Texte cité:
A Milan, un homme voyageant sous une fausse identité, rate son avion pour Rome, de guerre lasse il s'engouffre dans un train. Sa valise contient de nombreux documents secrets récoltés au cours de sa carrière d'espion, réunissant les mémoires d'acteurs de l'ombre (marchands d'armes, terroristes, commanditaires, intermédiaires, criminels de guerre en exil, tortionnaires, etc...) A Rome, un agent du Vatican devrait lui acheter le tout pour une somme importante, peut-être alors, une autre vie s'offrira-t-elle à lui.
Bercé par le roulis de son wagon, ce long parcours de plus de cinq heures, sera pour lui l'occasion de se remémorer pêle-mêle son enfance loin de l’innocence, ses amours et leurs fiasco inévitables, mais surtout ses 15 années de vie d'agent de renseignement du Proche-Orient, l'ensemble baignant dans un magma de pensées confuses.
Ce roman se veut la confession d'un homme fortement attiré par la face sombre de l'humanité. Une épopée écrite en lettres de sang. D'origine croate par sa mère, il s'est lui-même ensanglanté les mains lors de la guerre dans l'ex-Yougoslavie. Sa vie délétère, défile sous nos yeux de façon aléatoire, tel un kaléidoscope de l'horreur. Bien sûr il s’oubliera un temps dans l'alcool et la drogue, sinon dans le lit des femmes, mais sa noirceur intrinsèque sera plus forte que sa volonté d’affleurer la beauté du monde. Telle une ultime tentative pour sortir des ténèbres, cette valise représente sa porte de sortie, une catharsis, mais est-elle réellement envisageable ?
Dés lors, bienvenue dans les bas-fond de la condition humaine où se niche toute la perversité et la férocité du monde.
D'emblée on suffoque, on étouffe, on asphyxie, devant ce texte avare de ponctuation. Un sentiment légitime de rejet peut poindre au détour des premières pages, mais vite, on se laisse apprivoiser par cette phrase de 517 pages. Je dis bien UNE seule phrase compose ce roman atypique, à l'exception des deux passages où le voyageur, de son vrai nom : Francis Servin Mirkovic, lit une nouvelle d'un auteur libanais qui le projette une fois de plus dans ses souvenirs. Les virgules sont également fournies avec parcimonie, c'est au lecteur de faire le travail, au lecteur de réagencer le texte, naturellement des fréquents retours en arrière s'imposent, mais impossible de stopper sa lecture à un point, il n'y en a aucun ! Comme les majuscules, absolument absentes ! C'est donc le premier roman que je connaisse qui débute avec une minuscule, comme tous les chapitres, en ne s'achevant pas par le classique point final. Cependant, toutes les facéties de Mathias Enard ne sont pas là pour faire originales, non, après réflexion elles font sens, en effet le texte s'identifie à la voie ferrée séparant Milan de Rome, longue de 517 kilomètres, comme le nombre de pages du roman. Et à chaque passage dans telle ou telle gare correspond exactement le kilométrage réel et la numérotation de la page correspondante. Dès lors cette voie de chemin de fer est concomitante du récit ! D'ailleurs l'idée de cette coexistence vient naturellement avec la lecture, car celle-ci n'est jamais hachée par un point castrateur, donnant ainsi l'illusion parfaite d'un voyage de lecture explorant l'espace-temps.

Lignes de données:
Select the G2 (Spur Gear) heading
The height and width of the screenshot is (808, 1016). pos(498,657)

==

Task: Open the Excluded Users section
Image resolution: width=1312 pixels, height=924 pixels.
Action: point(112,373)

Consignes de l'exercice:
**1.** Dressez la liste des acteurs de l'ombre dont les mémoires figurent dans la valise du voyageur, selon la critique du roman.
**2.** D'après la critique du roman, quel est le vrai nom du voyageur ?
**3.** Poursuivez la critique du roman à partir de sa dernière phrase.

Réponses attendues:
**1.**
- marchands d'armes
- terroristes
- commanditaires
- intermédiaires
- criminels de guerre en exil
- tortionnaires

**2.** Francis Servin Mirkovic.

**3.**
Le texte en lui-même, aiguisé par une écriture érudite, est franc et brutal, sans la moindre circonvolution anesthésiante, découpé en 24 parties ou couplets (allusion à l'Iliade) qui s'orchestrent admirablement bien, telle une symphonie, porté par un seul souffle, une seule phrase.
Dans les réminiscences de cet espion s'entrecroisent les bourreaux et les victimes (parfois les mêmes à tour de rôle), les héros et les anonymes, les déportés et les profiteurs, les fous et les rationnels, les mercenaires et les désenchantés, les morts et les vivants. L'art pictural ou architectural s'invite également sous la plume de l'auteur, liant le passé antique au présent diabolique.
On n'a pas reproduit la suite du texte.